Asylbewerber, die anerkannt sind, müssten eigentlich aus den ihnen zur Verfügung gestellten Unterkünften ausziehen und sich selbst auf dem freien Wohnungsmarkt eine Bleibe suchen. Aber angesichts des angespannten Immobilienmarkts finden viele keine – oder zumindest keine bezahlbare – Wohnung. Damit sie nicht auf der Straße stehen, werden sie bislang in den Asyl-Unterkünften geduldet – und heißen dann Fehlbeleger.  Diese Duldung wird angesichts des nicht abreißenden Zustroms von Flüchtlingen aber möglicherweise bald an ihre Grenzen stoßen: „Die Plätze in den Unterkünften werden dringend für neu ankommende Asylbewerber und Flüchtlinge benötigt“, bestätigt Landratsamt-Sprecher Karl Huber.

Verschärfen wird sich diese Situation, weil vielen anerkannten Asylbewerbern vermutlich Familienangehörige nach Deutschland folgen dürfen – und die haben freilich erst recht keine Wohnung, wenn sie ankommen.
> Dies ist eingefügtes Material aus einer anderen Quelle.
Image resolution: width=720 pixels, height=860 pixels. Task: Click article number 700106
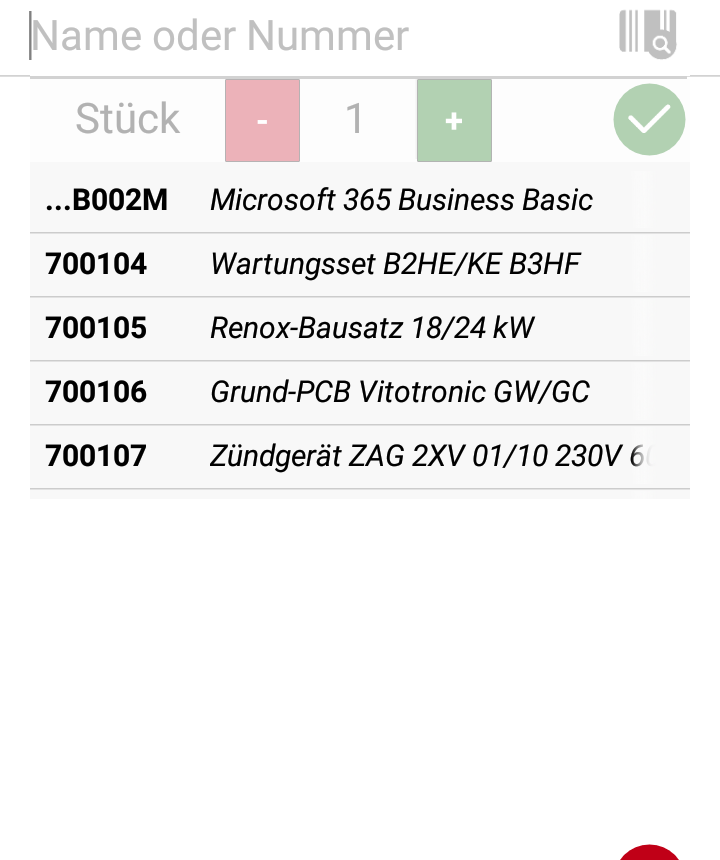pyautogui.click(x=96, y=393)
Das Landratsamt verzichte derzeit darauf, diesen Personenkreis an die nach dem Gesetz zuständige Obdachlosenbehörde – also die jeweilige Gemeinde – zu verweisen. „Die Regierung von Oberbayern hat jedoch schon mehrfach angekündigt, eine Unterbringung in staatlichen Asylbewerber-Unterkünften nicht auf Dauer hinnehmen zu wollen“, sagt Huber.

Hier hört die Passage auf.